落ちる人

落ちる人

Krisana/Fallen

2005年11月23日 有楽町朝日ホールにて(第6回東京フィルメックス) 

(2005年:ドイツ:90分:監督 フレッド・ケレメン)

特別招待作品

たまたまですが、この映画を観に行く前、家で、写真のサイトを見ていました。

街や木々や風景の写真のサイトです。下手すると一枚の写真は下らない長文なんかよりよっぽど饒舌だなぁ、と思いました。

この映画はとても写真的です。動画映像というよりもモノクロの静止画像といった感じを受けます。

ラトヴィアのリガの街。

夜、1人の男が橋の上を歩いてくるのをカメラは静かに映しています。

橋の真ん中で、これから身を投げようとする女性がいて、目が合いますが、男性は何も言わず通り過ぎてしまう。水音。

身投げを警察に通報したものの、男性は、その女性が気になり、バーに行って彼女の忘れていったバッグを見つけ出します。

そこには男への別れの手紙が入っていました。手紙の住所から男性の家を訪ねることにします。

この映画は、ドイツ人の監督がリガの街に滞在していたときにリガの街並みに触発を受けて作ろうと思いついた映画だそうです。

映画は、人間よりも長く街の風景を映します。まるで写真集のように。

しかし、映画は後半になると、男性、身投げした女性、その恋人らしき男性、3人の精神世界をあぶりだすようになります。
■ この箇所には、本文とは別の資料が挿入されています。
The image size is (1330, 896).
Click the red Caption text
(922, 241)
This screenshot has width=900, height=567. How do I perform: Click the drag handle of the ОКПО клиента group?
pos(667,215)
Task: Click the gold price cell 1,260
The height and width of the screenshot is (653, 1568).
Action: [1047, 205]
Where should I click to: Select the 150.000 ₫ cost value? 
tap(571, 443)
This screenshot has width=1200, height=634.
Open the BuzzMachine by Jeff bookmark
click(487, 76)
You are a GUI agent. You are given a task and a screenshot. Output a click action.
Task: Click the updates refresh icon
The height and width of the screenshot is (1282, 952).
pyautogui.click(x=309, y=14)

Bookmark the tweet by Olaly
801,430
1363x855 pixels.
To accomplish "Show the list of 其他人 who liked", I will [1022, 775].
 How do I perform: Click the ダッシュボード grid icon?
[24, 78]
タイトルの落ちる人、というのはこの3人は、ある事から、それぞれ行動を起こす。それを「落ちていく人々」ととらえた監督の視点が面白いです。そして落ちていく3人の着地点はそれぞれ違います。

ある人は死であり、ある人は現実、ある人は幻想に着地点を見いだす。その課程をあくまでも静かな写真の風景の中で、「落ちる」という動きを見せています。

モノクロの映像は、光と影がカラーよりもますます際だって見えて、カラーは絵画的だが、モノクロはスケッチ、グラフィック的なもの、また人間の感情がより明確に映像に反映されると思う、という監督の強い自信と意志がよくわかるような気がします。

監督がこの映画は静かなものにしたいと思っていた、というように劇的な変化というものは描かれません。

だから、映画を観るというより、絵画や写真を観るというつもりで観ると大変興味深く、その映像は美しい安定感を持っています。

音楽も店に流れている音楽くらいで、あとは、風の音、水の音、鳥やカエルの声、犬の吠える声といった自然音を、写真に沿わせるような作りをしています。

写真を学んでいる人、絵画を学んでいる人が観るともっと深い何か、が見えるのかもしれませんが、私は写真をじっと見ていたら、その絵が動き出した・・・という不思議なファンタジックな気持ちでこの映画を堪能しました。